= Minoru Saitō =

Japanese solo yachtsman

Minoru Saitō (斉藤 実) is a Japanese solo yachtsman and one of the most notable veteran ocean sailboat racers in the world. He became the oldest person at age to do a solo circumnavigation of the globe. He has successfully made eight solo circumnavigations.

On October 16, 2004 Saitō left Japan on his yacht Shuten-dohji II (named after Shuten-dōji, a mythical demon who lived in the 10th century (it can also be read in English as "Drunkard's Child") and returned 233 days later to complete his 7th circumnavigation, non-stop. He finished his 8th solo circumnavigation, this time the "wrong way around," on September 17, 2011, after 1,080 days. He was 77 years old on completion.

== Biography ==
Saitō was born in Asakusa, Tokyo.

He has participated three times in the most prestigious and grueling race in the sailing world, the single-handed, around-the-globe competition originally called the BOC Challenge, then Around Alone, and renamed the Velux 5 Oceans Race which commenced in 2006. The races are run in legs, with stop-overs for rest and repair in several countries along the way.
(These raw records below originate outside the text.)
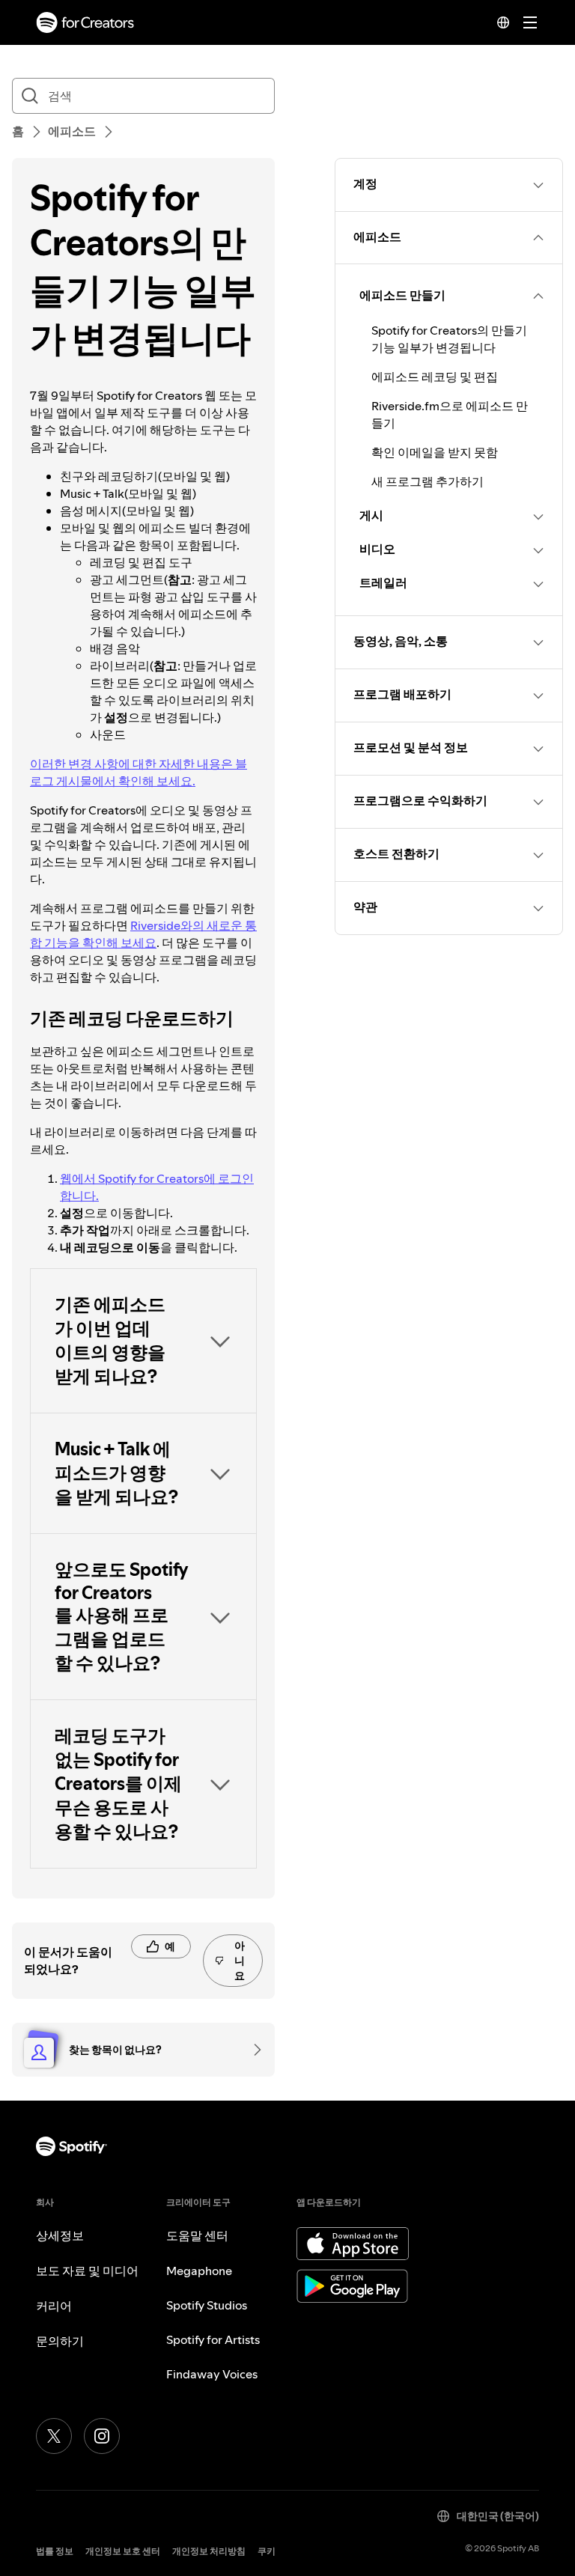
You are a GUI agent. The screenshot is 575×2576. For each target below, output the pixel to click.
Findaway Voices (212, 2374)
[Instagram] (102, 2436)
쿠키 (267, 2551)
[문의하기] (252, 2050)
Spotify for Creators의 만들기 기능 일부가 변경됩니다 (449, 339)
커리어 (54, 2306)
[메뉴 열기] (530, 22)
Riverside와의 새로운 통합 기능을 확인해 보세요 (143, 934)
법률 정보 (54, 2551)
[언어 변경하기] (503, 22)
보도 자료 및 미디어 (87, 2270)
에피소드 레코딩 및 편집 (434, 376)
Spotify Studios (206, 2305)
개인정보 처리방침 (209, 2551)
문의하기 (60, 2341)
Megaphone (199, 2270)
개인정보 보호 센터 (122, 2551)
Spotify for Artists (213, 2339)
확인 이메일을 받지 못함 (434, 452)
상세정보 (60, 2235)
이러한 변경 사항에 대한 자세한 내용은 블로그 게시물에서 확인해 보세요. (138, 772)
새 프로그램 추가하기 (427, 481)
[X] (54, 2436)
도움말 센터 (197, 2235)
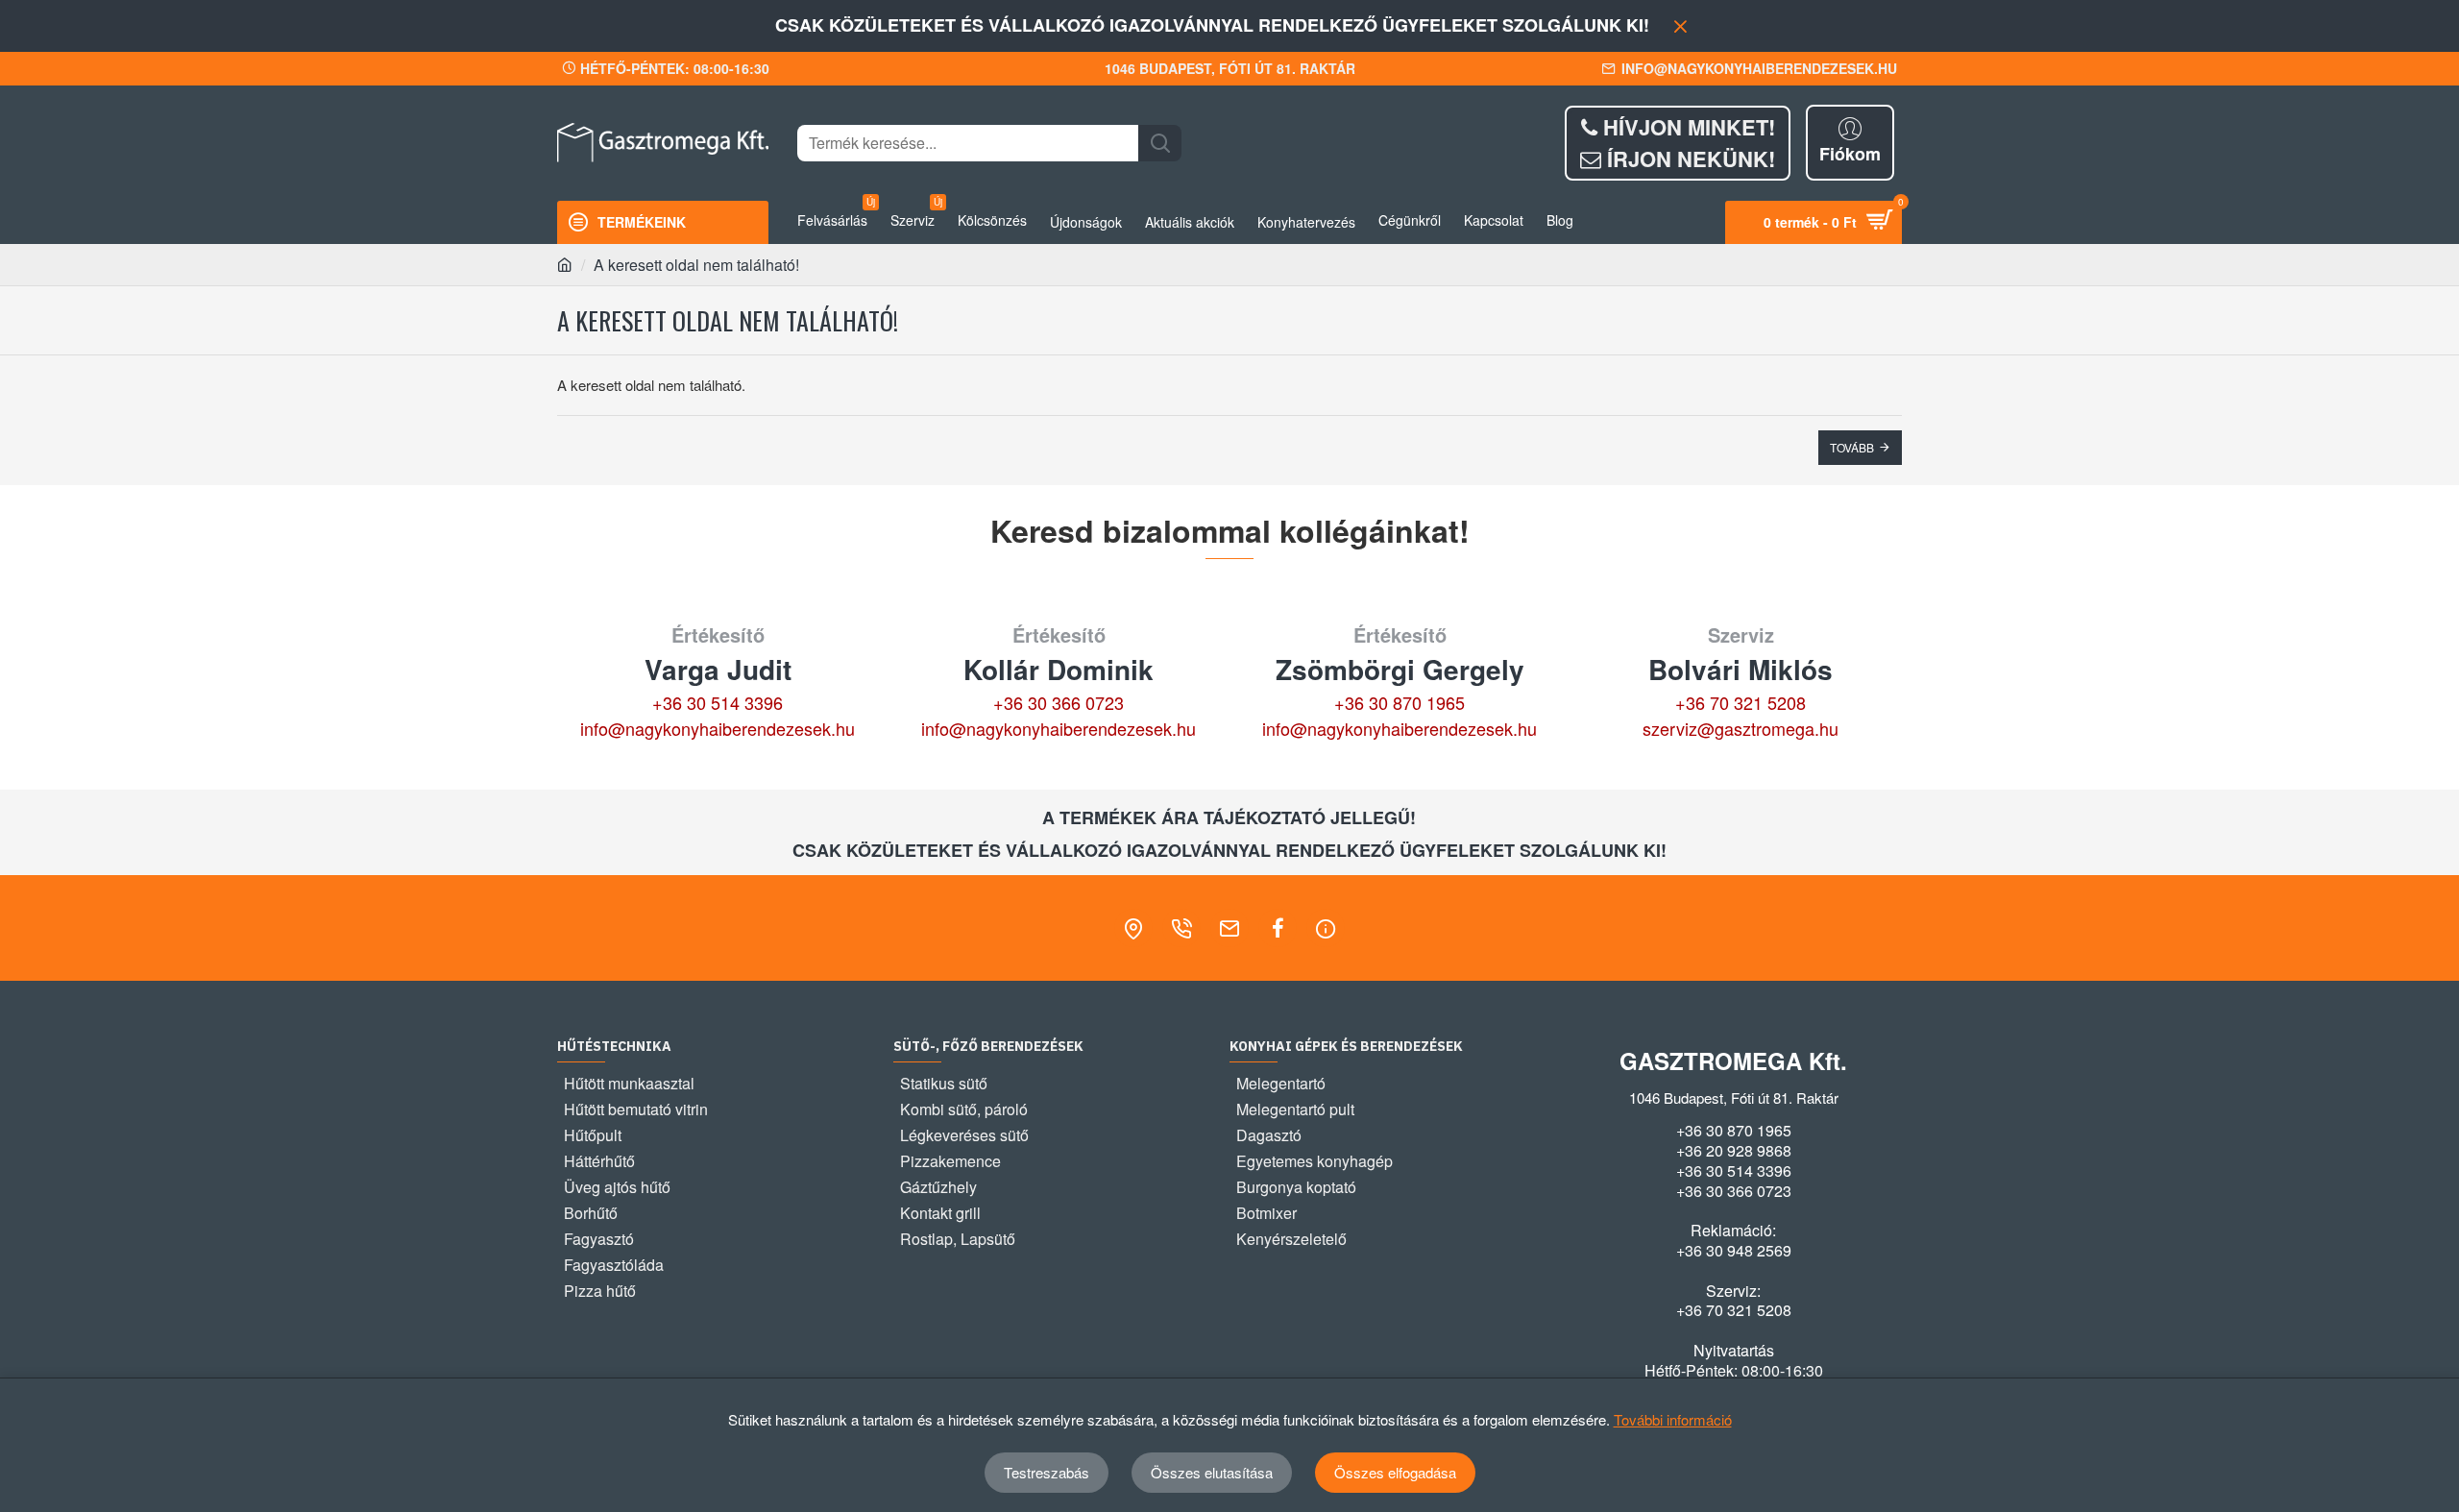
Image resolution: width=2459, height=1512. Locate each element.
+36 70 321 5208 (1740, 702)
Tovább (1852, 447)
In his continuing career, Saitō has become the most experienced blue-water yachtsman from Japan with transoceanic voyages totaling more than 265000 nmi — almost exactly the distance to the Moon. He has started and finished eight solo circumnavigations of the Earth, the seventh one non-stop, achieving several international honors and world records.

Saitō is recognised among American, European and Australian sailing enthusiasts, and increasingly so in Japan.
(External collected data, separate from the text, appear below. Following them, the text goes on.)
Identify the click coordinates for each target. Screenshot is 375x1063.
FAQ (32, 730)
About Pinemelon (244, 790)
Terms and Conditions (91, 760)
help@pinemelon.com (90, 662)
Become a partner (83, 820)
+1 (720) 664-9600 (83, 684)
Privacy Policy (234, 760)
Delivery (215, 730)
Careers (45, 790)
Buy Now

In January, 2007, Saitō was named the recipient of the highly vaunted 2006 Blue Water Medal awarded to one outstanding sailor each year by the Cruising Club of America. This recognition is considered the top international award for adventure sailing.
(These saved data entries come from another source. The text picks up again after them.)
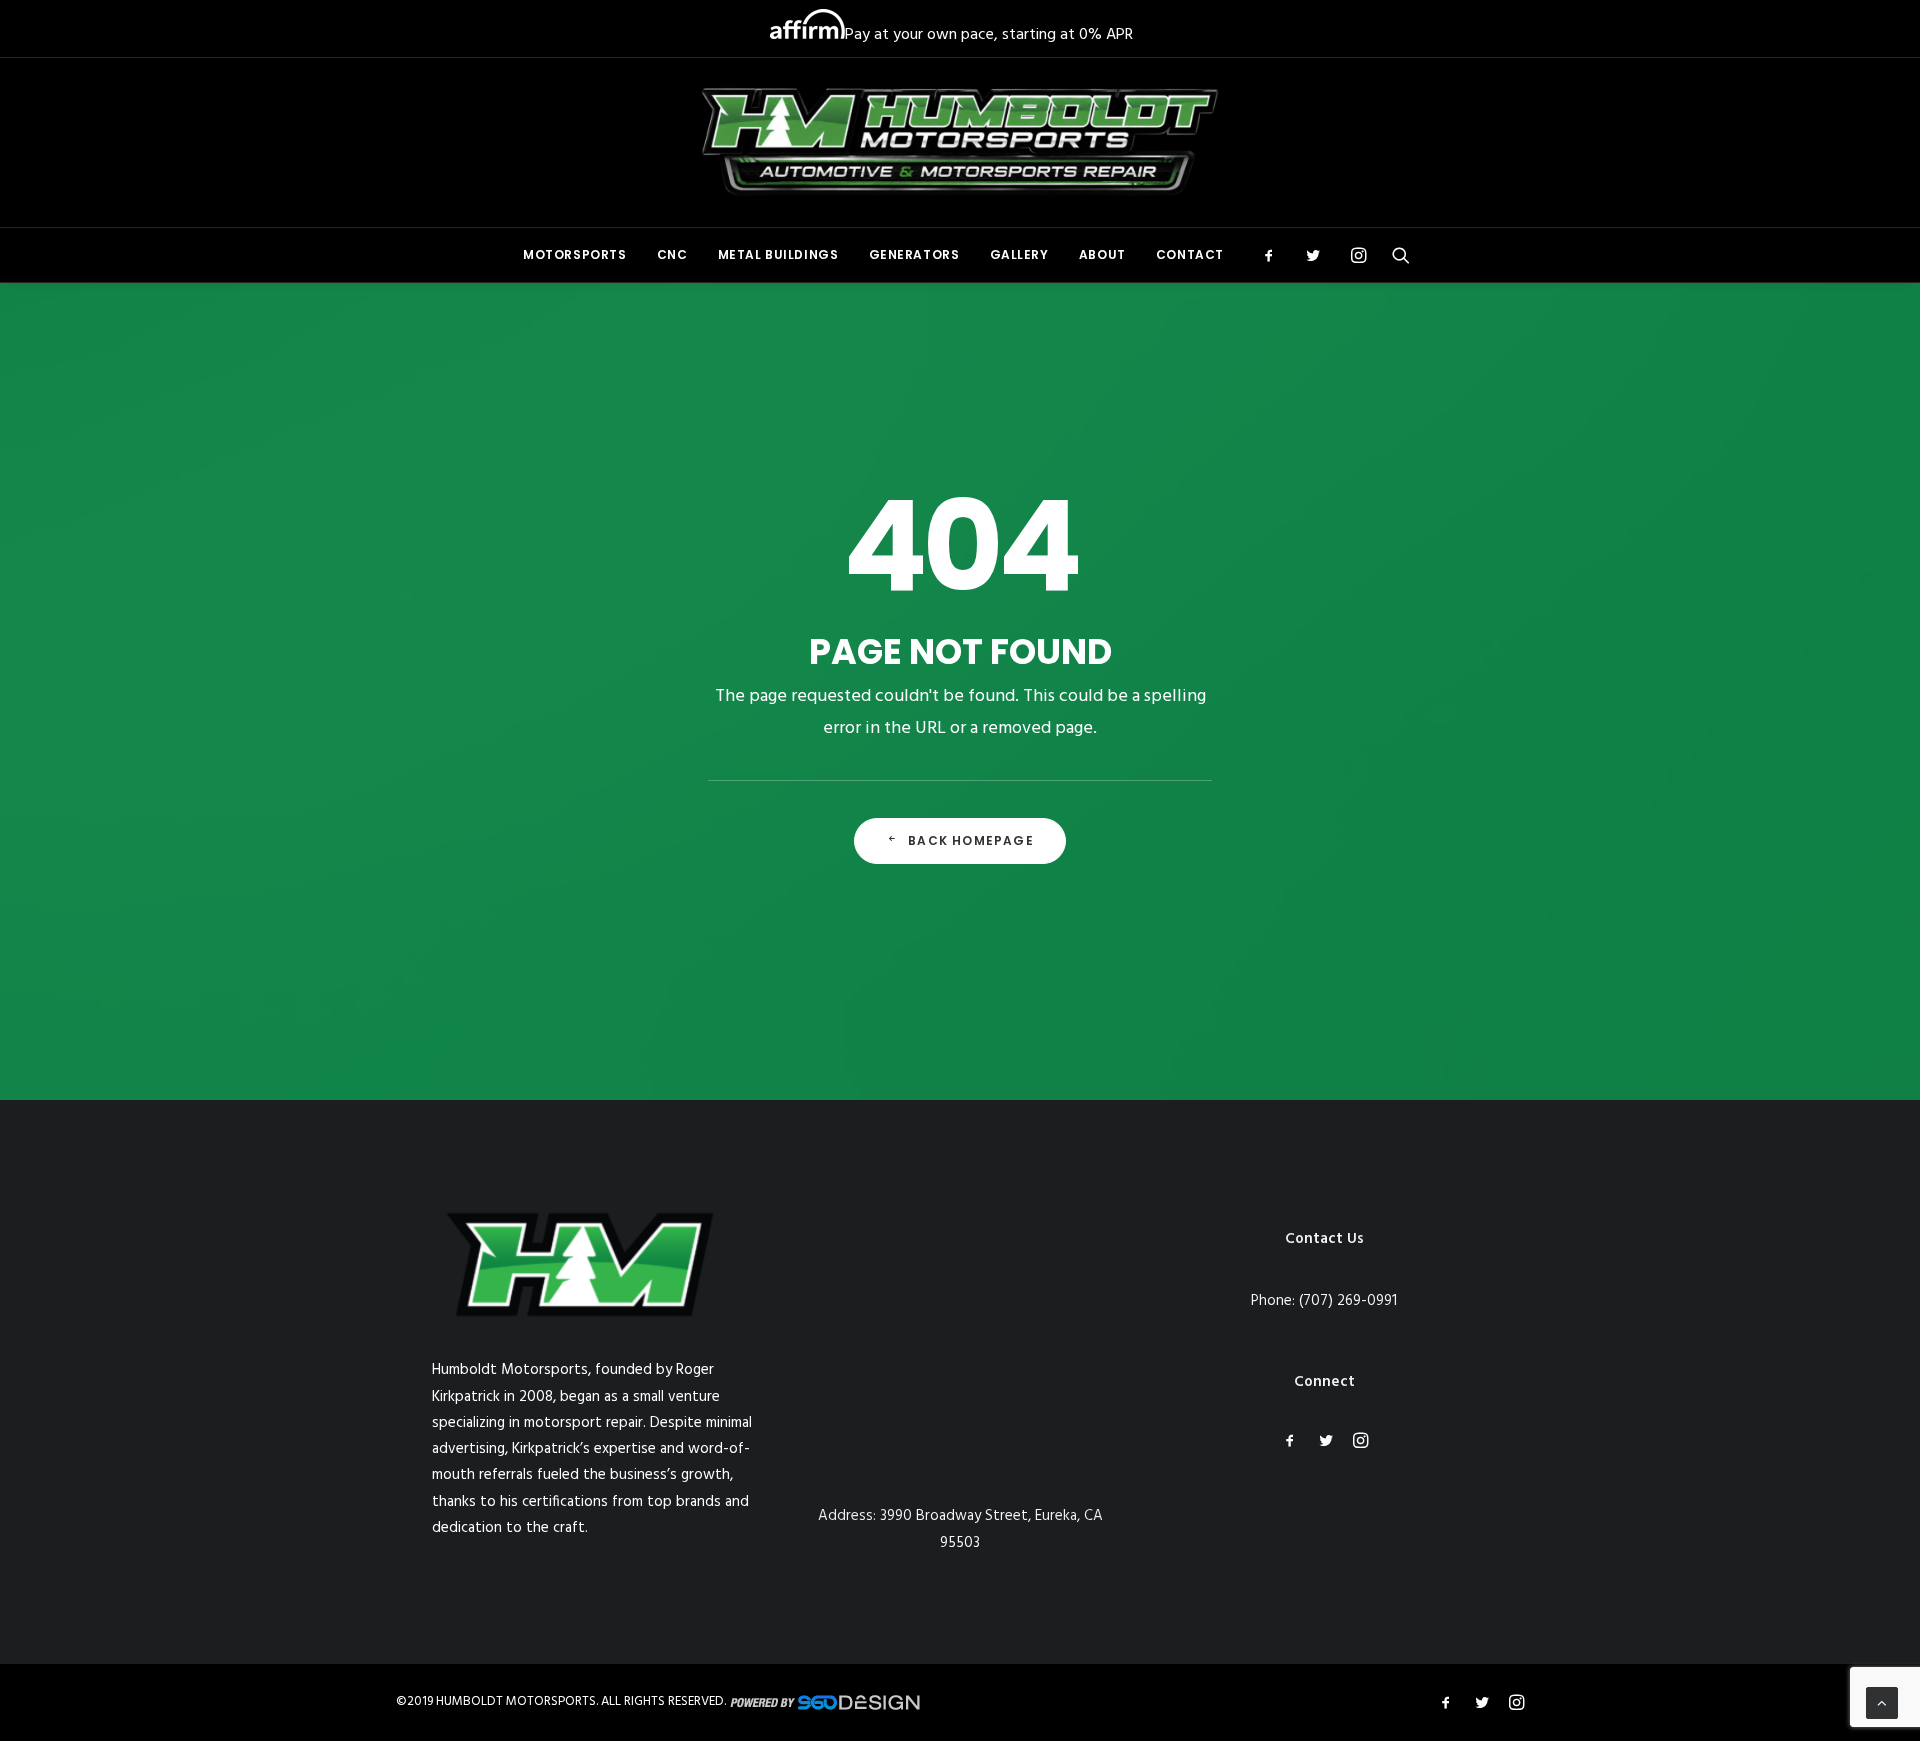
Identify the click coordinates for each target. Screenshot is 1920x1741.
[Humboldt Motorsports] (960, 142)
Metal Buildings (778, 254)
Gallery (1019, 254)
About (1102, 254)
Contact (1190, 254)
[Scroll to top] (1882, 1703)
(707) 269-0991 (1348, 1301)
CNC (672, 254)
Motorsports (575, 254)
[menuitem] (575, 255)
In his achievements, he joins such solo sailing luminaries as Joshua Slocum (1844-1909); Sir Robin Knox-Johnston (1939-); Mike Plant (1950-1992); and Isabelle Autissier (1956-).

In January 2012, Saitō was named recipient of the Juan Sebastian del Cano Award, given by the 45,000-member United States Power Squadrons. The award is named for the navigator who finished the first-ever circumnavigation of the world led by Ferdinand Magellan in 1522. Saitō was cited for successfully completing his 8th solo circumnavigation at age 77, an international record, as well as for his nearly 40-year sailing career that includes a non-stop solo circumnavigation in 2005 at age 71. It was only the second time the award to honor adventure boating has been presented by the organization.

== The 8th solo circumnavigation – the "wrong way around" ==

While most sailing circumnavigations follow a west-to-east route, some sailors attempt westwards circumnavigation—often termed the "wrong way around"— against prevailing winds, currents, and waves. This route places significant stress on the vessel and crew; solo sailors may experience extended periods with little sleep during difficult conditions.

Few single-handers have attempted such a feat and certainly none near Saitō's age — when he finished this voyage he was 77 years and 8 months old.

The voyage started with an October 2008 departure from Yokohama, and entailed a westward circumnavigation of 26500 nmi, and expected arrival back in Yokohama in the spring of 2010, after 6 months. Instead, it took almost 3 years for him to successfully complete the circumnavigation.

Saitō's vessel encountered a number of problems. He stopped for repair in Sydney, Australia in November 2008, in Fremantle, Australia in December and in Cape Town, S.Africa in February. He was disabled with rudder problems at Cape Horn, Chile in April, 2009. He was towed to the world's southernmost city, Punta Arenas, Chile, where he over-wintered and carried out repairs. A second attempt around the Horn was successful, but sail and engine problems forced him to return to Punta Arenas, where he again attended to repairs. He restarted the circumnavigation in late January, 2010. He still had engine problems and stopped at Valdivia, Chile in February–March 2010 for repair. He then made a long stop in Honolulu, USA (June 2010-May 2011) and shorter stops in Galapagos, Ecuador and Ogasawara, Japan.

He finished in Yokohama on September 17, 2011, 1,080 days after his departure.

Saitō's single-handed westward circumnavigation set two of the most-unchallengeable records of all sports: a solo circumnavigation at age 77 years and 8 months, and his 8th time around the globe solo in a sailing yacht.